N’est-il pas devenu quasi rituel d’observer que l’arrogance et l’adversité procurent ses meilleurs rôles à l’Etat, celui de ferrailleur et d’audacieux? Sans elles, il s’ennuie, contre elles, il aime se battre au quotidien, comme il aime sans indulgence ceux qui, autour de lui, auraient tendance à baisser la tête et les bras et déposer les armes?
Ce n’est que naturel au moment où la baisse de popularité et l’usure prématurée du pouvoir se font de plus en plus manifestes. A cela vient s’ajouter la guerre à outrance et celle des nerfs entre le Liban et son redoutable voisin du Sud, mettant en cause la paix à laquelle le Liban s’est toujours identifié.
Certes, si les Libanais craignent les temps à venir, faut-il aussi admettre que les orages que ces temps portent en eux, ne sont pas redoutables autant que ceux qu’ils ont connus dix-sept ans durant?
D’aucuns prétendent que les idéologies sont mortes; c’est possible, mais il en reste une et non des moindres: l’idéologie du pessimisme qui nous crève les yeux et le cœur.

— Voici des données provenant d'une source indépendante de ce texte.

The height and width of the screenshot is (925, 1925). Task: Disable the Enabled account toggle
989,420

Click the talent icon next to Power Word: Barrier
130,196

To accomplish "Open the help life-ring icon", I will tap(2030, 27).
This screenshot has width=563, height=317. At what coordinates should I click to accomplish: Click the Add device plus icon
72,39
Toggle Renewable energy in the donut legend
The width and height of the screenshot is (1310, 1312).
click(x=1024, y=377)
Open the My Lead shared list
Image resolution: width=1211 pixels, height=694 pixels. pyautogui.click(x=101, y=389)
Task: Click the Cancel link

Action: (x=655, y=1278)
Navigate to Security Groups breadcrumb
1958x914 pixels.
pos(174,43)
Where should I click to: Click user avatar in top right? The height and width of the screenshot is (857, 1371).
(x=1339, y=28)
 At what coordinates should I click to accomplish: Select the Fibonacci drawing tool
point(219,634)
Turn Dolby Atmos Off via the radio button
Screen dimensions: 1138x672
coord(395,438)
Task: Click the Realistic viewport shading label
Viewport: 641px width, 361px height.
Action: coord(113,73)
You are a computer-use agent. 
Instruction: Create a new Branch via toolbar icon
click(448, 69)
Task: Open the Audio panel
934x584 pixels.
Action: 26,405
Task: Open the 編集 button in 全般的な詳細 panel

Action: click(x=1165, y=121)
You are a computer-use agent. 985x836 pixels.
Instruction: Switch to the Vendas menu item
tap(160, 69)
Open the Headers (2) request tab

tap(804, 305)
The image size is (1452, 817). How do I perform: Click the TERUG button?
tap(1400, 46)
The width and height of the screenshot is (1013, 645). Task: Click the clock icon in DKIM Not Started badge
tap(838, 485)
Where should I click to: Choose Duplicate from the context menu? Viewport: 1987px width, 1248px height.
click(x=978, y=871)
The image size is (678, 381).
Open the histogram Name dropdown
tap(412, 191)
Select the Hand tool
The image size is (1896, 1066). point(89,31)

Dieu merci, nous ne sommes pas atteints de ce vieux signe des temps, malgré toute l’amertume que nous éprouvons et dont les vagues ne se sont pas encore dissipées. La deuxième République ne bénéficiera d’aucun état de grâce, en dépit du fait que les maux qui pèsent sur elle et sur tout le Liban, viennent de très loin, à moins qu’elle ne se décide, fût-ce, en fin de règne, à se débarrasser des miasmes répugnants qui la paralyse d’un bout à l’autre! 

 
 “Privé de parole, le bon peuple pour ignorant qu’il soit, sait bien qu’il existe une élite qui, malgré toutes les entraves et les défis, œuvre en sa faveur, prête à l’assister à tout moment.”